Three for whom two years together at County were so much more than just financial acumen before parting to finish our degrees. But not really parting, glad of FaceTime.

Fifteen years inseparable. Soulmates.

Years after that summer evening when he and I crashed back on my bed, wine pilfered from the parents' still-going party driving shushed snickers and outrageous, half-asleep confidences.

Wine driving courage for me to reach a tentative hand and lay it on a thigh, the slight catch of breath telling me "awake" and the stillness hinting "okay."

My first time with another person, even if it was only sliding my hand farther to cup the hard length through the cloth and stroke until I felt the shudder and the dampness, knowing enough from my own, solo experiences not to stop until his hand clutched mine.

No, not only that. His hand, smaller than mine but bolder, under my underwear to wrap around my cock: a word I used sometimes in my mind but never out loud about my own. Minutes far more breathless than masturbation.

We parted in embarrassed silence.

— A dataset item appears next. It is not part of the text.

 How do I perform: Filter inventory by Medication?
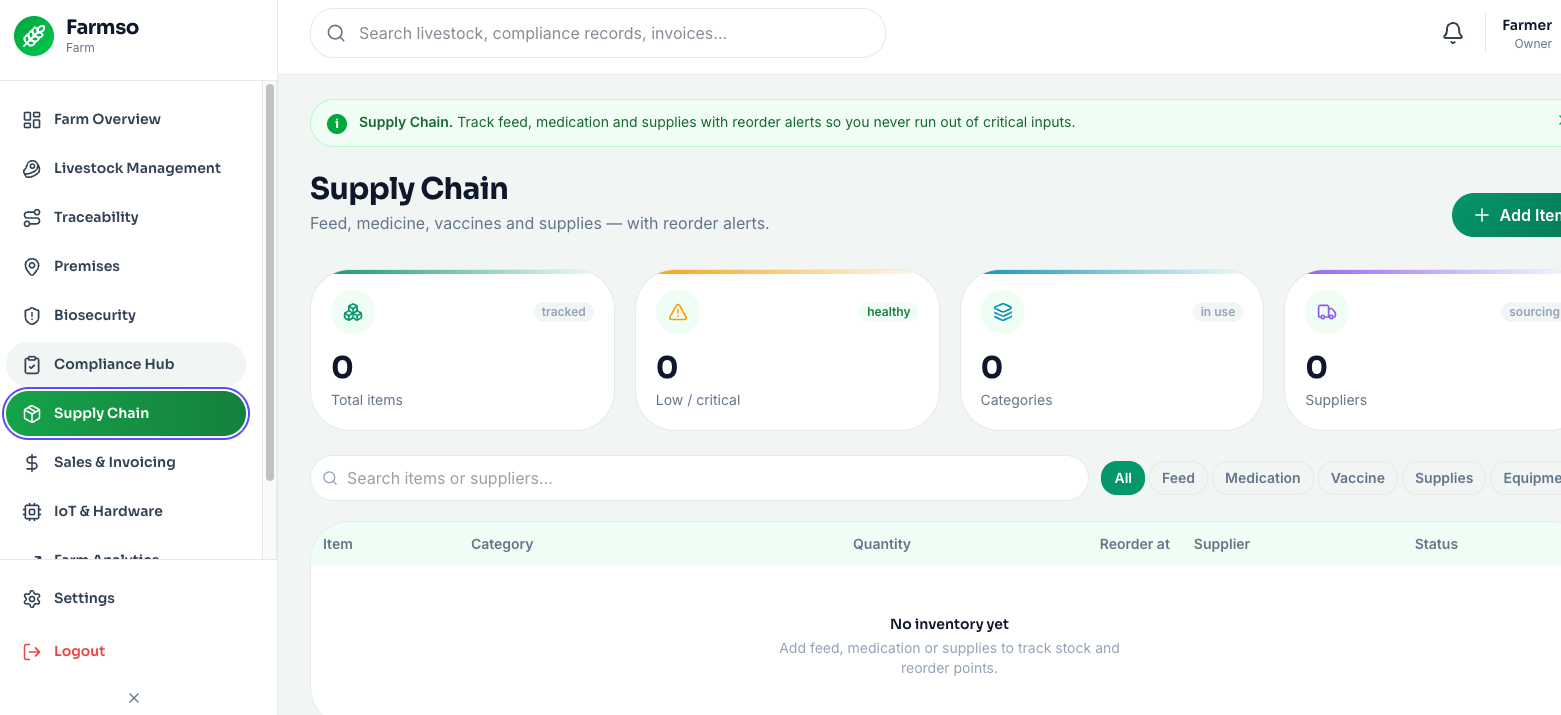point(1262,478)
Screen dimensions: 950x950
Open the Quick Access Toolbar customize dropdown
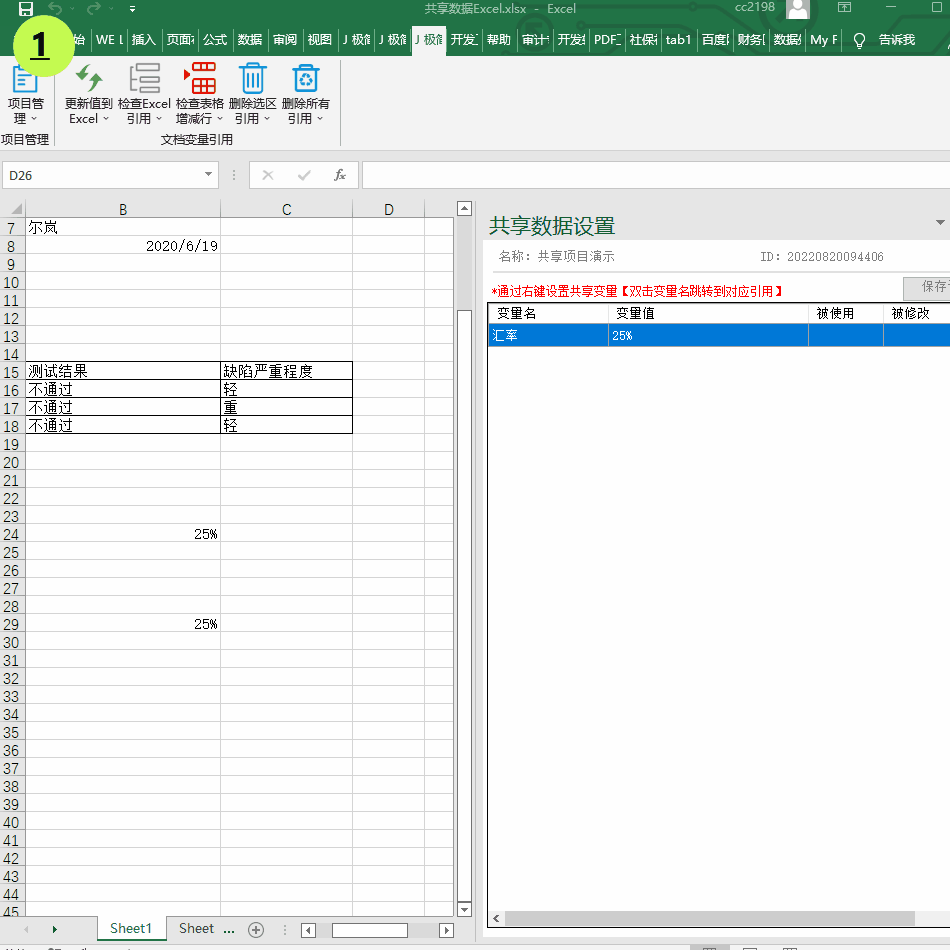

That was okay. We were too young, especially for "not normal" which the world back in those days said it was. We knew that, and that made the silence okay. Fulfillment would come with time and maturity and with a world that was more forgiving. Ease returned between us quickly.

Now, always aware of him, I saw the two of them leave the dance floor, returning to the tables to rejoin our companions. Friends gathered in the intervening years, some flying solo, others with partners. Her cousin—introduced at fourteen when his middle school and ours fed into the same secondary, honey-colored hair and high cheekbones marking indisputable kinship. A work colleague who recently stepped past the occasional "Lunch?" into the circle surrounding the indivisibly tripartite nucleus that was us. Indivisible except ...

I remembered the exact moment: two months ago at Cape May. I watched him, the dark-haired figure, as they came ashore from swimming. My eyes drank him in. Eyes that traveled up the long legs—"stork," he called himself—the firm thighs. Eyes that lingered on what was revealed by nylon firmly plastered by the water. Eyes that leaped quickly over the intervening: the abs, the pecs, the mouth I wanted to taste, to his gaze riveted on the bikini-clad form walking before him.

Did I know then? Yes. No. Yes, but the mind is funny and denies.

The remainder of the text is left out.